WHAT THE TASK ASKS
Repeat exactly the lines from the start of the entries below through the line containing "Viewport: 1026px width, 668px height.". Omit the rest.

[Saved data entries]
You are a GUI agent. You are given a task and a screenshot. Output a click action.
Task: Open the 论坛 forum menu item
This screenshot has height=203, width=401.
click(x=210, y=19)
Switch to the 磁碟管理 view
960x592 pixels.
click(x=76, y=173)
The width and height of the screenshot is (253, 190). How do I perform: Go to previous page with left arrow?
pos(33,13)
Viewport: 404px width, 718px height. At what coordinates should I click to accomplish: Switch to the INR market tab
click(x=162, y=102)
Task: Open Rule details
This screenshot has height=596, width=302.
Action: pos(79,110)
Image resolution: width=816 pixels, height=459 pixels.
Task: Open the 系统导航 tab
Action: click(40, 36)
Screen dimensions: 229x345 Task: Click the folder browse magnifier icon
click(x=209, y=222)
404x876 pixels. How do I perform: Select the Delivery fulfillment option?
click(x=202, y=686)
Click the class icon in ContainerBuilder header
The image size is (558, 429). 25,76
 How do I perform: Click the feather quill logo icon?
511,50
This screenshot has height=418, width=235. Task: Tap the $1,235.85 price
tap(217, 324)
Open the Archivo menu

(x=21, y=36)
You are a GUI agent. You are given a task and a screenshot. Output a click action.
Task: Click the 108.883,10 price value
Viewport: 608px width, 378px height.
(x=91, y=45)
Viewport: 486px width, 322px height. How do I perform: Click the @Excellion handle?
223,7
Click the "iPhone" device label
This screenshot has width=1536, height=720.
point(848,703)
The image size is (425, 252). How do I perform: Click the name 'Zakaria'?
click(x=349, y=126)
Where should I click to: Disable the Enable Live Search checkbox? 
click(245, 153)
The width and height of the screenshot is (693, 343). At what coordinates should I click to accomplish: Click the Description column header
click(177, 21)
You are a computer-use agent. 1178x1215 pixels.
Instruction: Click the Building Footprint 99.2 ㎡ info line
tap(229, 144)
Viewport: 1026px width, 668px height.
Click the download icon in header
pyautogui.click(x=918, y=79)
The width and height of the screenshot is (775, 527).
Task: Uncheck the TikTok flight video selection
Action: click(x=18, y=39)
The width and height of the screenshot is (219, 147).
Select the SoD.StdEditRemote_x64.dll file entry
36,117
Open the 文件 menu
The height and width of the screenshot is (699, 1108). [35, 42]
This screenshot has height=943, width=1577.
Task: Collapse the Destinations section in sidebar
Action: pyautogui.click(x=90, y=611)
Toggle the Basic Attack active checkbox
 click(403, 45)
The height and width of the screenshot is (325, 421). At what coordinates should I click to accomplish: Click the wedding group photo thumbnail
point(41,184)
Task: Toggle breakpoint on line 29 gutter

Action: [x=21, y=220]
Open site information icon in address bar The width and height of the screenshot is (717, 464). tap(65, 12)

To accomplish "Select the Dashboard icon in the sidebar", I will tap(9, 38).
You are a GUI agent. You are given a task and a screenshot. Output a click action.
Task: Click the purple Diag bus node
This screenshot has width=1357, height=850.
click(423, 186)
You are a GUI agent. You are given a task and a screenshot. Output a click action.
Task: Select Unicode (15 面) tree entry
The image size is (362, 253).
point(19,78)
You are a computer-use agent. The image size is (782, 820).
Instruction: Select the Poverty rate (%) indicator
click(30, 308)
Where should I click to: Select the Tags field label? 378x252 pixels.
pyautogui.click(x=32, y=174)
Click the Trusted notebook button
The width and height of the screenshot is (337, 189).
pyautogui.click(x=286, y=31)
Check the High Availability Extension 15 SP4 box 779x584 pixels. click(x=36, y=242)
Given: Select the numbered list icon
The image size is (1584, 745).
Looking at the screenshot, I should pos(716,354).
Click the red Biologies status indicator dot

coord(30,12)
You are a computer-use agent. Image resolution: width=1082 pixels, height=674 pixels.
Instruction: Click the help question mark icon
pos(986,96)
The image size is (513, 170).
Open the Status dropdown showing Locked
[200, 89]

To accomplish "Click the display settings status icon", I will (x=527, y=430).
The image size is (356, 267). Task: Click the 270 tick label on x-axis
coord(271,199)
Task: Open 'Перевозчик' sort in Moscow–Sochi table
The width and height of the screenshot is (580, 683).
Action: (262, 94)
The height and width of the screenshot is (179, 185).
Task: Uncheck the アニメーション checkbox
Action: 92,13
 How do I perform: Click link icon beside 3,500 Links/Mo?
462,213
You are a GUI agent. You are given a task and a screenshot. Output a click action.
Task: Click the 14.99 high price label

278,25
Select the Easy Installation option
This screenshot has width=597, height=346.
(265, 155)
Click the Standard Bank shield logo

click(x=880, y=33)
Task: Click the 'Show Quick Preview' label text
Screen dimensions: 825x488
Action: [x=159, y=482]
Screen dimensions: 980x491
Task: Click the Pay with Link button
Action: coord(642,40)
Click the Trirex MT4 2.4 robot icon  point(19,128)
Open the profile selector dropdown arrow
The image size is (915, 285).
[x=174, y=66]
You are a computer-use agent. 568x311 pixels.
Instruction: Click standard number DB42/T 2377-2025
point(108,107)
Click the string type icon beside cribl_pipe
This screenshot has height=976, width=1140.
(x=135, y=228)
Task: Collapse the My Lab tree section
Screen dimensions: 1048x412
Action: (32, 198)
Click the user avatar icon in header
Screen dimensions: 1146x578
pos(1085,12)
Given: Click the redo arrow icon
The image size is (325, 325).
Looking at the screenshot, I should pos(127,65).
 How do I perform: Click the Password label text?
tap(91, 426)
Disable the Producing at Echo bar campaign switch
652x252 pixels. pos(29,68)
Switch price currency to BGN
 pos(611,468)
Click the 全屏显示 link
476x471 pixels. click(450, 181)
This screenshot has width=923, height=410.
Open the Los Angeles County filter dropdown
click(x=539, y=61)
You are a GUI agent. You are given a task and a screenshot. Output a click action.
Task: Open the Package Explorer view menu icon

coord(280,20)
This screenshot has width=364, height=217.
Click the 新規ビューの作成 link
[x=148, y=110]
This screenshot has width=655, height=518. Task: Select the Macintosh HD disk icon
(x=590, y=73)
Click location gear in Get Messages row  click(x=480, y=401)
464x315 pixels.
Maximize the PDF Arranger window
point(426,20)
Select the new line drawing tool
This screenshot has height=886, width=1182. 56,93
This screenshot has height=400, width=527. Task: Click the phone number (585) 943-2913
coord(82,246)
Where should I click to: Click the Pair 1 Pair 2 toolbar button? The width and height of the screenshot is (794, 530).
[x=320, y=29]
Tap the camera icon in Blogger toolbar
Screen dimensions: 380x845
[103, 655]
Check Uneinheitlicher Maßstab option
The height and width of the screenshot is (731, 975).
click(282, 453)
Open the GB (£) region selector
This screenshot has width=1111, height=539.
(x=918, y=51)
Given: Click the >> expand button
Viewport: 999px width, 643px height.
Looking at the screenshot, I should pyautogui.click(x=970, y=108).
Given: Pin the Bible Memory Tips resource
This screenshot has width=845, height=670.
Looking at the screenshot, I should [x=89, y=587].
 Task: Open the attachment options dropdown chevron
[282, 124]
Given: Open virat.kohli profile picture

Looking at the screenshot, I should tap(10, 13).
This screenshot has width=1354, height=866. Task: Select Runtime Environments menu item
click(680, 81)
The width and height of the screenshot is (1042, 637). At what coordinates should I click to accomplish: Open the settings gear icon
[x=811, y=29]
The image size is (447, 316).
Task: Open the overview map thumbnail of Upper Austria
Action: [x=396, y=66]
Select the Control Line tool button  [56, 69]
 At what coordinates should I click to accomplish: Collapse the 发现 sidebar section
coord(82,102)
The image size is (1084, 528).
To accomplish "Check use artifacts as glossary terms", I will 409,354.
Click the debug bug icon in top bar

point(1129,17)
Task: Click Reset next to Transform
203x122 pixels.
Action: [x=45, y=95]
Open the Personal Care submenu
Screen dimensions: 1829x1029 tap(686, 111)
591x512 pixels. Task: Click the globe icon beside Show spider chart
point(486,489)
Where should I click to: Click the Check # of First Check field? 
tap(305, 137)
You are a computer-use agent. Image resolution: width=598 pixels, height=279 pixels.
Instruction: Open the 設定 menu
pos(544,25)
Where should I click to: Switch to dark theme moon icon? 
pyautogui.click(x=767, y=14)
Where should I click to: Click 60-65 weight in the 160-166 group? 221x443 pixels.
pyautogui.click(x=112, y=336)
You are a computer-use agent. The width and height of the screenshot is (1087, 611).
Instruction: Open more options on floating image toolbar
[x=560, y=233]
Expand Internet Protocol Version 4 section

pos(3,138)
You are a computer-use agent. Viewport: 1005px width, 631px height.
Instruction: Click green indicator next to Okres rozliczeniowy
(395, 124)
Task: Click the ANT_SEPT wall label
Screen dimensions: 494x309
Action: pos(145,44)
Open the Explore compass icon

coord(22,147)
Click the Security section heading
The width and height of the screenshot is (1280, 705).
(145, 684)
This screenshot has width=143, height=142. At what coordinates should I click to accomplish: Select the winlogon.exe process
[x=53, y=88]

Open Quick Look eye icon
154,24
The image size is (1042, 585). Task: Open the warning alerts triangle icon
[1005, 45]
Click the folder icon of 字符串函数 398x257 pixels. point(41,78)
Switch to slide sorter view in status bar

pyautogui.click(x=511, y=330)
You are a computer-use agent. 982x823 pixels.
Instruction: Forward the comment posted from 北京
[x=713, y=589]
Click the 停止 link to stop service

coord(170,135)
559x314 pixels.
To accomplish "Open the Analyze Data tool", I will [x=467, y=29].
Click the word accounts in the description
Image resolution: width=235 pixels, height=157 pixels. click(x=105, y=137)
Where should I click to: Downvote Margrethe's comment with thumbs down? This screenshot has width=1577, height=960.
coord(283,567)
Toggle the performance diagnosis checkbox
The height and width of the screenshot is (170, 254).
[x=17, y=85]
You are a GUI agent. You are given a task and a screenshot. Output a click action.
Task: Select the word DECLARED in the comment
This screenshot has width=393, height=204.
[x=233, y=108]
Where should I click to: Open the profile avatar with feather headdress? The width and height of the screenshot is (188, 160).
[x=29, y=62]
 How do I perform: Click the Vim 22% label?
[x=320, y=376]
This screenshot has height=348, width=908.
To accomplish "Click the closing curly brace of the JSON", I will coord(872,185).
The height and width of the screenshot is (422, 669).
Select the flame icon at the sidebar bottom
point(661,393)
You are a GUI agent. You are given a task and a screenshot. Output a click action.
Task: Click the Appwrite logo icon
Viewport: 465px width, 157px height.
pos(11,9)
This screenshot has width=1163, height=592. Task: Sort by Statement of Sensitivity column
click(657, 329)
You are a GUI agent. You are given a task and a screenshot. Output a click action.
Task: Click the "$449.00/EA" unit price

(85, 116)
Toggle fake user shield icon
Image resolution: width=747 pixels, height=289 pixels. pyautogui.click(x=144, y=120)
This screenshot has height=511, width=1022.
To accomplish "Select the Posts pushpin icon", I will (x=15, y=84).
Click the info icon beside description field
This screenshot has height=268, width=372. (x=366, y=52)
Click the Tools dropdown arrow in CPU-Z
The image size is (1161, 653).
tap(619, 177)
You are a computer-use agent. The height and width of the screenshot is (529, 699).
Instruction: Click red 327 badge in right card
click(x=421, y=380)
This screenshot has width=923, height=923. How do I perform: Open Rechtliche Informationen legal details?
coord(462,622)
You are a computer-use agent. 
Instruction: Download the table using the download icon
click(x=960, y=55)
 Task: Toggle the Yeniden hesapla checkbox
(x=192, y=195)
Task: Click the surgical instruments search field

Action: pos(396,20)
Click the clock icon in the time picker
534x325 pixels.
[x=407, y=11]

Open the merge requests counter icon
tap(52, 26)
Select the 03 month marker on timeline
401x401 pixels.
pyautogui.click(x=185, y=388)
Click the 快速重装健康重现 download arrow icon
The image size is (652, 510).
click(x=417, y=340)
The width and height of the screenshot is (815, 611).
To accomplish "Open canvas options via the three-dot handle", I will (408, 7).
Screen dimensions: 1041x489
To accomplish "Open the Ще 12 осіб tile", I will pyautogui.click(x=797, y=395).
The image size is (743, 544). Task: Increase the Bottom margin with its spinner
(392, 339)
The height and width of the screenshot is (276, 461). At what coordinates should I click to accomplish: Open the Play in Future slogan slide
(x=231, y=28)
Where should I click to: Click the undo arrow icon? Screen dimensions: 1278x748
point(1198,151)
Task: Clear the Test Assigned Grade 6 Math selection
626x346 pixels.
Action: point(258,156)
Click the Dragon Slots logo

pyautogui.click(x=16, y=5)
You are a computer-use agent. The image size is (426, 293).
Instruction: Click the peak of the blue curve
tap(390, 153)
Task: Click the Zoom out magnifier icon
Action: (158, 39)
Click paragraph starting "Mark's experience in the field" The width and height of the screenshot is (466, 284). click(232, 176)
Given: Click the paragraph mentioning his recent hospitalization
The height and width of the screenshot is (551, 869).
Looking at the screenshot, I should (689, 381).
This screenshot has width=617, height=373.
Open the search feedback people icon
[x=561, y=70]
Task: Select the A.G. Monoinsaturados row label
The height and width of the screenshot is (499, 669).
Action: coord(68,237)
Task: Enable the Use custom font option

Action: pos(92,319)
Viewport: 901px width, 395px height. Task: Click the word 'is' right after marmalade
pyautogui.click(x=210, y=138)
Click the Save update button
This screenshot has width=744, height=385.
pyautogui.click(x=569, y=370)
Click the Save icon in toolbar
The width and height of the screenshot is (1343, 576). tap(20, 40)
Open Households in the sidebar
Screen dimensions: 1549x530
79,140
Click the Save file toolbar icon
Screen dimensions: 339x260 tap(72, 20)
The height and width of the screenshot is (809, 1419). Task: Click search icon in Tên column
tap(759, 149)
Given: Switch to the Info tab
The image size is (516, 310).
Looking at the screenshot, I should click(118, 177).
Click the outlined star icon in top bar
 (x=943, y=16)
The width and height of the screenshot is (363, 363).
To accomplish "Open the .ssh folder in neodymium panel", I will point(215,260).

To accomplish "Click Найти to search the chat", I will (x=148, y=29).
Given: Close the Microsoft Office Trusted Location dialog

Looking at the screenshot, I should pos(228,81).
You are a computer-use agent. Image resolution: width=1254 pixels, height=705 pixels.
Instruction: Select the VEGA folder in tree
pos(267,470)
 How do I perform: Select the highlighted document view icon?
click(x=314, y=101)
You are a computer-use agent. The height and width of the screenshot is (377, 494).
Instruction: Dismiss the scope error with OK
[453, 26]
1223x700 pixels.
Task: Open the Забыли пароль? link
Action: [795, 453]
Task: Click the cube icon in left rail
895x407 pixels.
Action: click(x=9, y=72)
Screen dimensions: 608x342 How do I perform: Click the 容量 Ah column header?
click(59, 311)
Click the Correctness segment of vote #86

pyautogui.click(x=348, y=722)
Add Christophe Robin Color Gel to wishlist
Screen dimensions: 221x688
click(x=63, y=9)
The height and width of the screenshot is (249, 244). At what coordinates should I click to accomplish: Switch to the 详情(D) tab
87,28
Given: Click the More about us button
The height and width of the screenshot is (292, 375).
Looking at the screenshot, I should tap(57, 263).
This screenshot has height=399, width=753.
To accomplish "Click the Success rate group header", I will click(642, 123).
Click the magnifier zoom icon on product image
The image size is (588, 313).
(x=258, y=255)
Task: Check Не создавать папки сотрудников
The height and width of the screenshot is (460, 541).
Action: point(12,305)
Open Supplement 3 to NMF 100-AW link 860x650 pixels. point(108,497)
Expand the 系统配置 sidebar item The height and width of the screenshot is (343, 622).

ANSWER BELOW
You are a GUI agent. You are given a task and a screenshot. Output a click action.
Task: Open the 论坛 forum menu item
This screenshot has height=203, width=401.
click(x=210, y=19)
Switch to the 磁碟管理 view
960x592 pixels.
click(x=76, y=173)
The width and height of the screenshot is (253, 190). How do I perform: Go to previous page with left arrow?
pos(33,13)
Viewport: 404px width, 718px height. At what coordinates should I click to accomplish: Switch to the INR market tab
click(x=162, y=102)
Task: Open Rule details
This screenshot has height=596, width=302.
Action: pos(79,110)
Image resolution: width=816 pixels, height=459 pixels.
Task: Open the 系统导航 tab
Action: click(40, 36)
Screen dimensions: 229x345 Task: Click the folder browse magnifier icon
click(x=209, y=222)
404x876 pixels. How do I perform: Select the Delivery fulfillment option?
click(x=202, y=686)
Click the class icon in ContainerBuilder header
The image size is (558, 429). 25,76
 How do I perform: Click the feather quill logo icon?
511,50
This screenshot has height=418, width=235. Task: Tap the $1,235.85 price
tap(217, 324)
Open the Archivo menu

(x=21, y=36)
You are a GUI agent. You are given a task and a screenshot. Output a click action.
Task: Click the 108.883,10 price value
Viewport: 608px width, 378px height.
(x=91, y=45)
Viewport: 486px width, 322px height. How do I perform: Click the @Excellion handle?
223,7
Click the "iPhone" device label
This screenshot has width=1536, height=720.
point(848,703)
The image size is (425, 252). How do I perform: Click the name 'Zakaria'?
click(x=349, y=126)
Where should I click to: Disable the Enable Live Search checkbox? 
click(245, 153)
The width and height of the screenshot is (693, 343). At what coordinates should I click to accomplish: Click the Description column header
click(177, 21)
You are a computer-use agent. 1178x1215 pixels.
Instruction: Click the Building Footprint 99.2 ㎡ info line
tap(229, 144)
Viewport: 1026px width, 668px height.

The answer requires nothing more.